* _Exercise description_
Using the tool offset text below, decide whether each statement agrees with it: 1. The deviation ΔX is X1' minus X3'. 2. The offset values are stored in the HDD 73. 3. S63 corresponds to the setting step. Answer yes or no for each and quote the deciding words.

* _Text excerpt_
------------------------------------

Next, the CPU 71 removes the rotational deviation of the cross plate P (S63). Here, the CPU 71 acquires the first coordinate (X1', Y1') and the third coordinate (X3', Y3') corrected by rotating the first coordinate (X1, Y1) and the third coordinate (X3, Y3) by the amount of rotation R1 in the direction opposite to the amount of rotation R1 acquired in S20 around the origin Mo1 (FIG. 11). This acquires the position of the cross plate P with the rotational deviation removed.

After removing the rotational deviation in this way, the CPU 71 calculates the offset deviations ΔX (=X1'-X3') and ΔY (=Y1'-Y3') in the X and Y directions based on the corrected first coordinate (X1', Y1') and third coordinate (X3', Y3') (S64). Next, the CPU 71 adds the calculated differences ΔX and ΔY to the offset design values, respectively, to calculate the offset values (Xoff, Yoff) in the X and Y directions (S65), and ends this process.

Then, the CPU 71 associates the X-direction and Y-direction offset values (Xoff, Yoff) calculated in S60 (S65) with identification information such as the type and model of the tool T, and stores them in the HDD 73 as offset values 73a (S70). This allows the robot control device 70 to cause the robot 20 to perform work using the tool T using the offset values 73a that have been correctly set by removing the rotational deviation, thereby improving work accuracy.

Here, the correspondence between the components of this embodiment and the components of this disclosure will be clarified. S20 of the offset value setting method of this embodiment corresponds to the first acquisition step, S30 and S40 correspond to the operation steps, S50 corresponds to the second acquisition step, S61 and S62 of the calculation of the offset value after removing the rotational deviation correspond to the third acquisition step, and S64 and S65 correspond to the setting step. S63 corresponds to the correction step. Furthermore, the camera 24 corresponds to the camera. The HDD 73 of the robot control device 70 corresponds to the memory unit, the CPU 71 corresponds to the control unit, and the robot control device 70 corresponds to the robot control device.

------------------------------------

* _Material provided_
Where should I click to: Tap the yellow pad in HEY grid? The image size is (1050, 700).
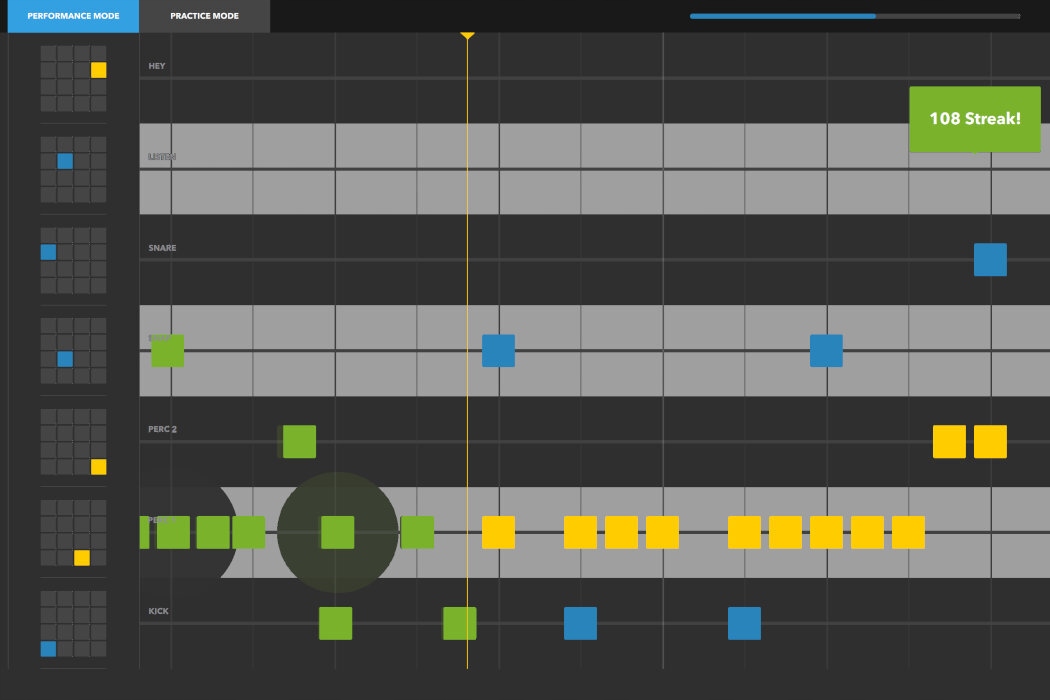point(98,70)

------------------------------------

* _The response_
1. Yes: "ΔX (=X1'-X3')"
2. Yes: "stores them in the HDD 73 as offset values 73a (S70)"
3. No: "S63 corresponds to the correction step."